Three, the healthcare system must continue delivering routine care for illnesses and conditions that are always around us, like childbirths, diabetes and cancer surgeries; it cannot be on permanent “outbreak footing”.

Therefore, I propose three specific strategies for an open-ended marathon response to this outbreak.

Mobilising healthcare professionals

Firstly, we must utilise all available human capital for health in the entirety of Malaysia.

This can be done in three steps: all-of-MOH, all-of-Government and all-of-society.

MOH must rotate their professionals from other units into front-line units such as the Crisis Preparedness Response Centre (CPRC) and airport screening posts.

There are 270,000 employees in the MOH, and we must spread the responsibilities.

Although unfortunate, this outbreak provides real-life training for all our health professionals; we should not waste this opportunity.

Following that, MOH must collaborate with health professionals from the universities and Armed Forces.

Academic-physicians, academics and Masters or PhD scholars in public health, epidemiology or related subjects are crucial resources.

Soldier-doctors and military medicine experts can rotate in and out of policy-setting or front-line roles, taking care not to militarise our outbreak responses.

Media professionals from the Home Affairs or Communications and Multimedia ministries should augment the risk communications strategies of MOH.

Academics will learn from real life and soldier-doctors will learn from civilian responses, strengthening future outbreak responses.

In parallel to mobilising the entirety of MOH and Government resources, we must involve all of society.

Private sector healthcare providers like private general practitioners (GPs) and hospitals must be included in the national effort where possible.

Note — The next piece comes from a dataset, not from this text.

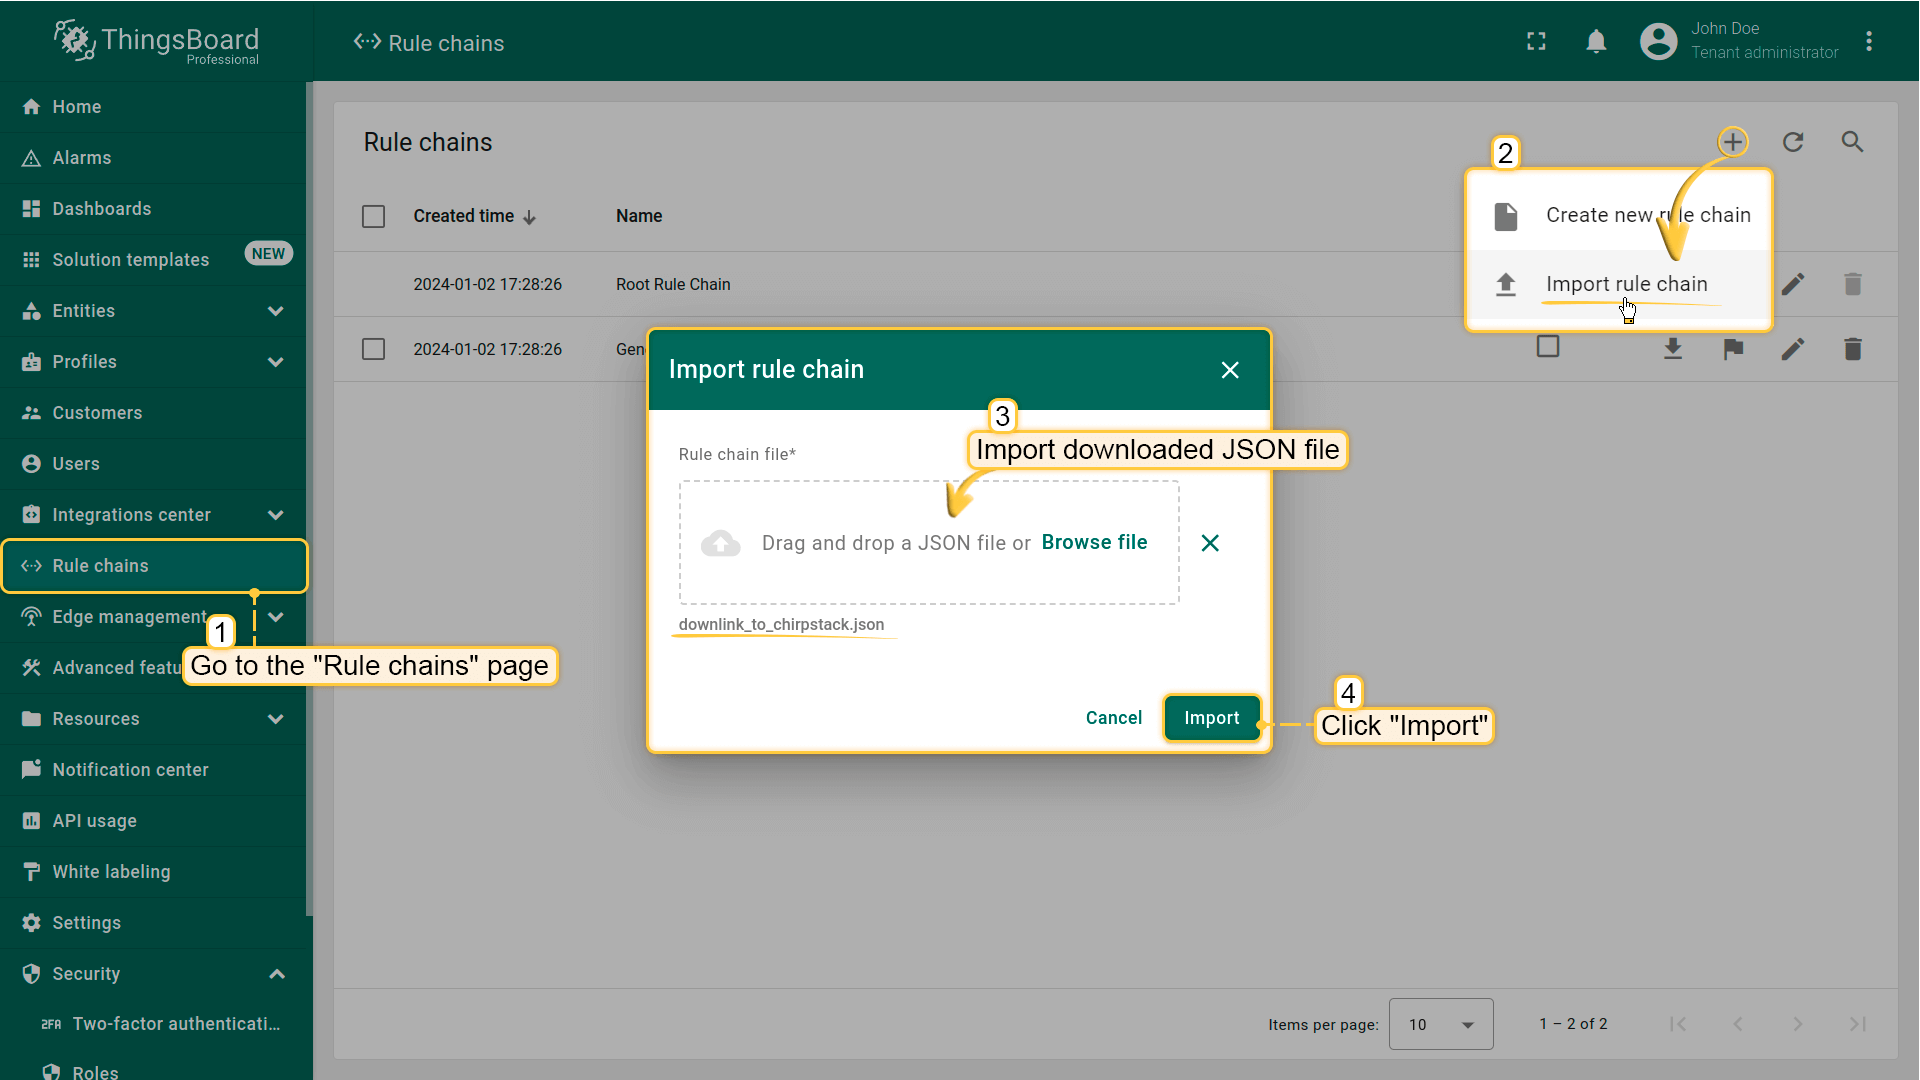Image resolution: width=1920 pixels, height=1080 pixels.
Task: Export second rule chain via download icon
Action: (1673, 349)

Civil societies, political parties, and even village Rukun Tetangga, must play a part.

Spare manufacturing capacities of glove, mask and personal protective equipment factories must be activated to create a strategic stockpile for Malaysia, with export as a future possibility.

Managing communications

Secondly, all risk communications must build long-term consistency into their thinking and execution.

An initially frequent communications strategy may be desirable to “flood the zone” with correct, reliable and positive information.

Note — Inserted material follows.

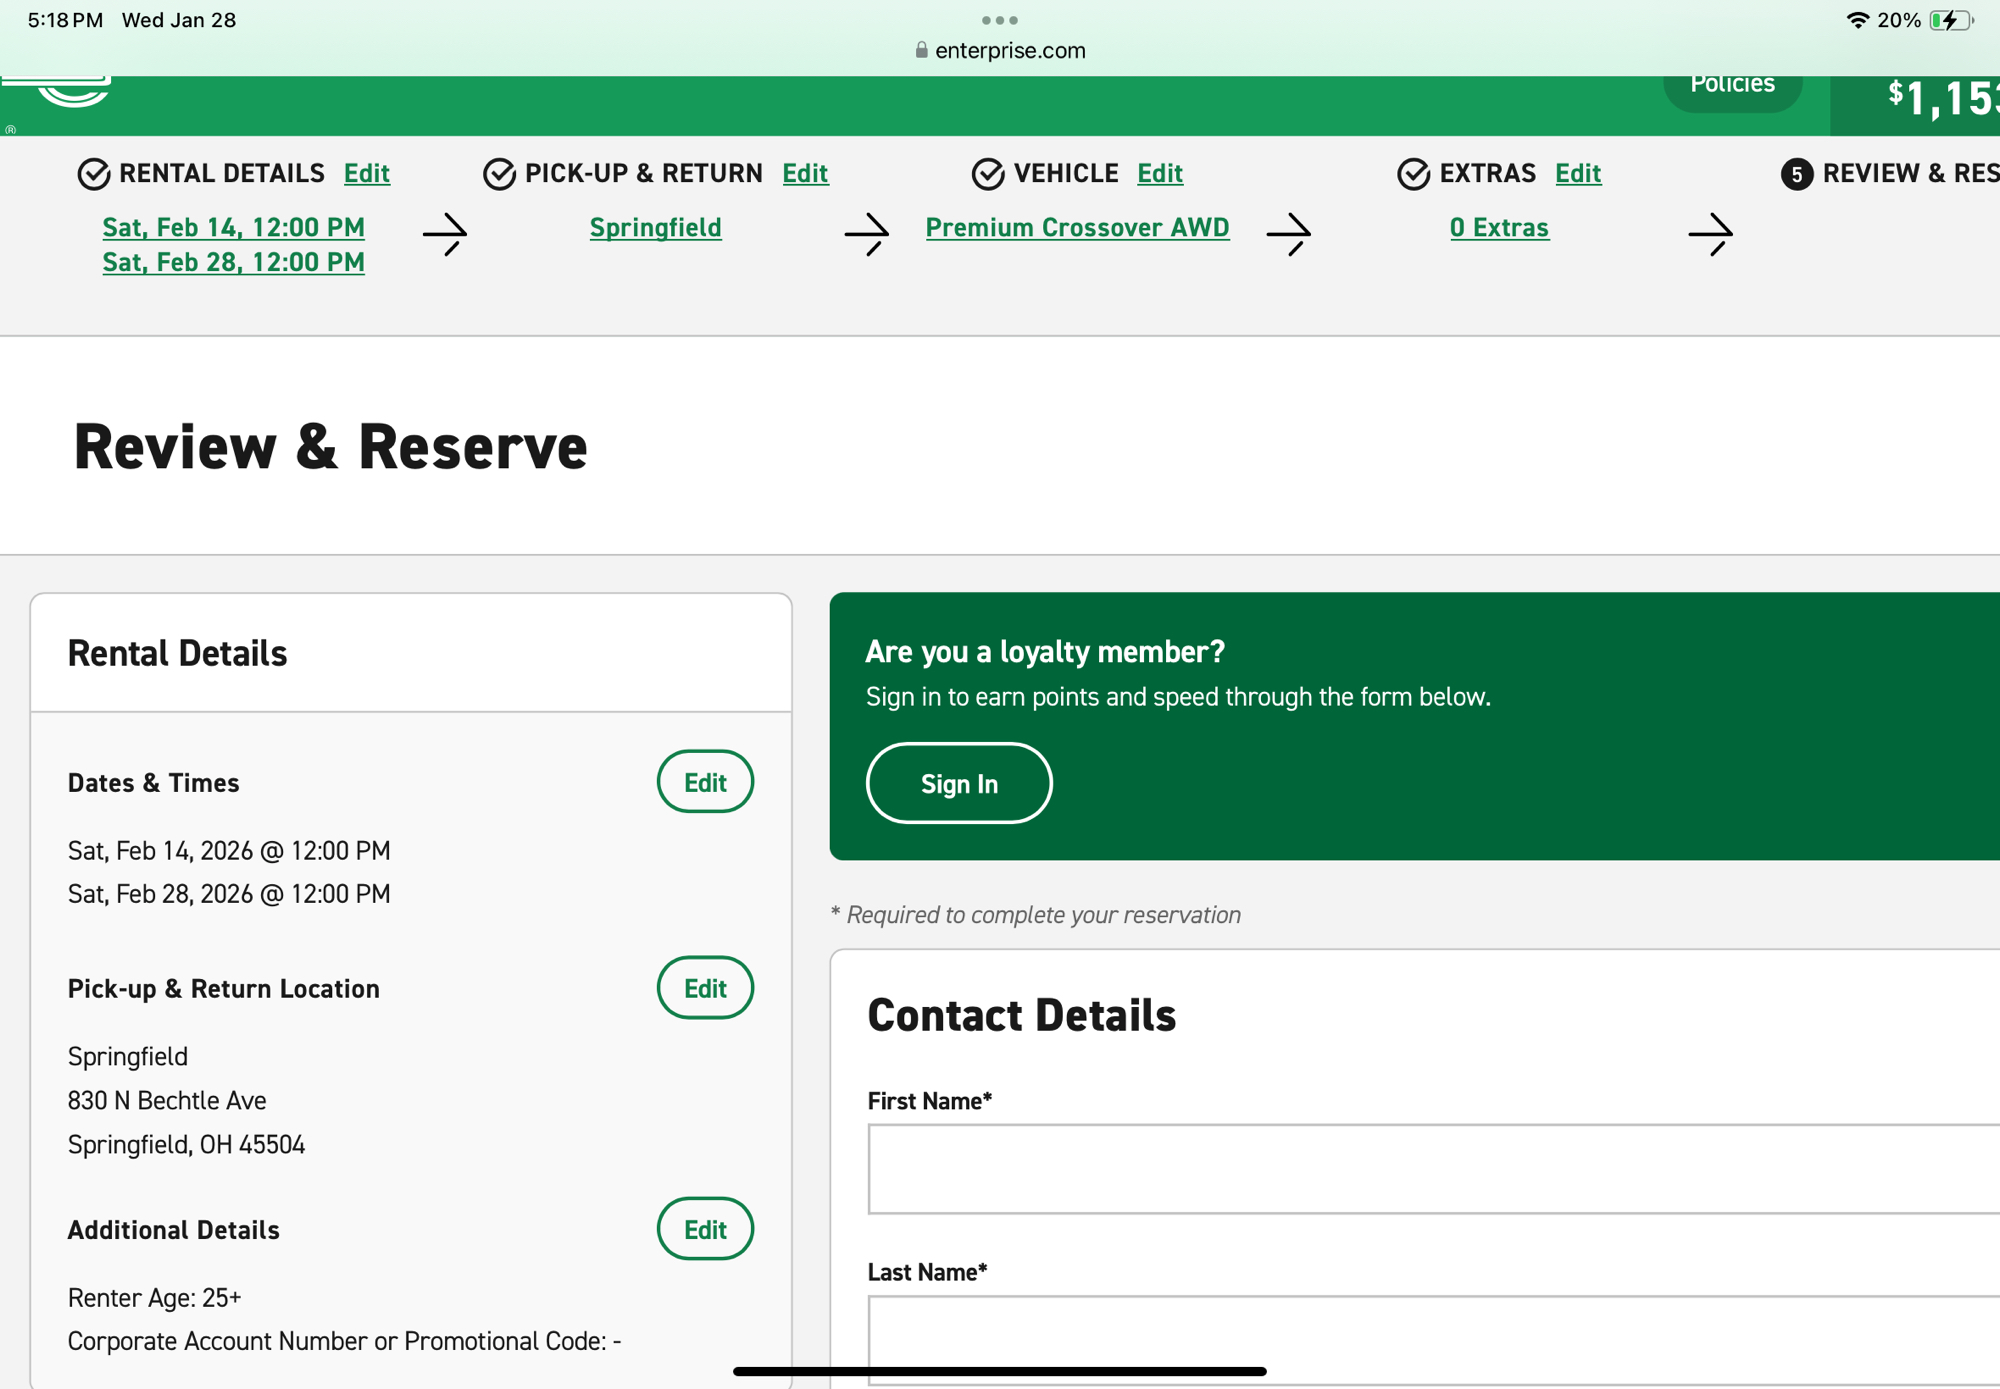Click the Pick-up & Return checkmark icon

(x=499, y=174)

However, an excitable response in the beginning may feed into population panic, increase the chances of mistakes, and cause dissonance if communication frequency gradually becomes slower and less intense.

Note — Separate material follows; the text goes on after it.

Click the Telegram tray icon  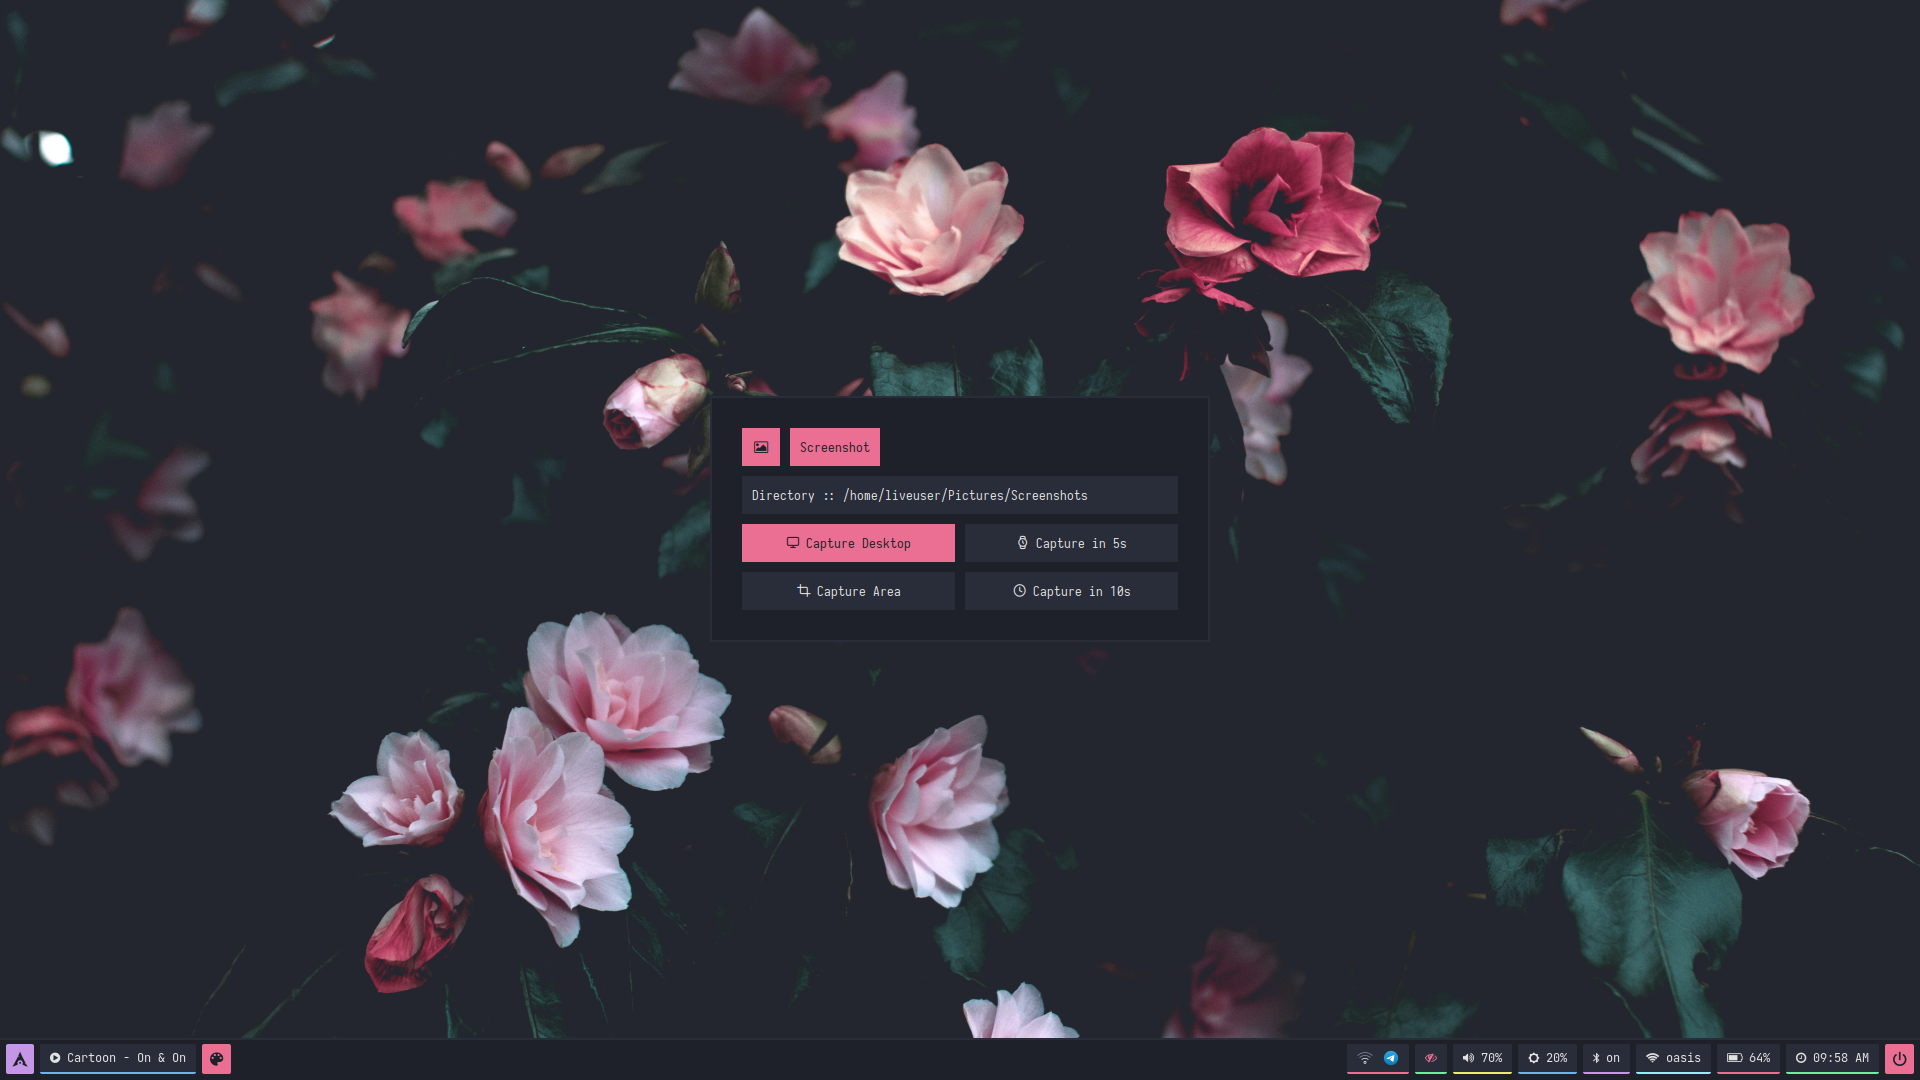click(1391, 1058)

We must also consider that the rakyat may experience cognitive or emotional fatigue with a bombardment of messages.

Therefore, in practical terms, this means that the frequency, length and tone of the risk communications must be sustainable.

It’s a fine balance, and very difficult to get right. However, we can be thoughtful about the various ways this outbreak can develop, and build as much flexibility and sustainability as possible in our risk communications.

A sustainable tempo will increase the effectiveness of the messages, reduce the strain on the MOH’s media team, and perhaps even reduce population panic.

Balancing care

Thirdly, while we should be concerned and vigilant about this outbreak, MOH must deliver reassuring signals of confidence that we will overcome this outbreak together.

The presence of senior leaders during routine non-outbreak events like World Cancer Day, Parliament sessions and Sihat Bersama 2030 discussions, indicate that business-as-usual must continue.

Doctors and nurses delivering routine care can reassure their patients that the system continues as usual, only with the added complication of the outbreak.

Healthcare professionals must be calm and sensible in their social media posts and daily clinical conduct, as our overall tone can either frighten or reassure the public.

This is another tricky balance. The outbreak is important, but it’s not more important than life-saving heart surgery or caring for sick babies.

All politicians and citizens in Malaysia must stop political opportunism and unnecessary criticism without offering help or ideas; if you’re not part of the solution, you may be part of the problem.

This outbreak is an open-ended marathon and can’t be fixed in a short sprint.

Therefore, we must spread our workload, mobilise all of Malaysia’s abundant resources, train future generations of outbreak responders, and each play our part to deliver outbreak and non-outbreak care.

Dr Khor Swee Kheng has postgraduate degrees in internal medicine and public health, and has worked in five health sectors across three continents. He is currently reading Public Policy at the University of Oxford. The views expressed here are entirely his own.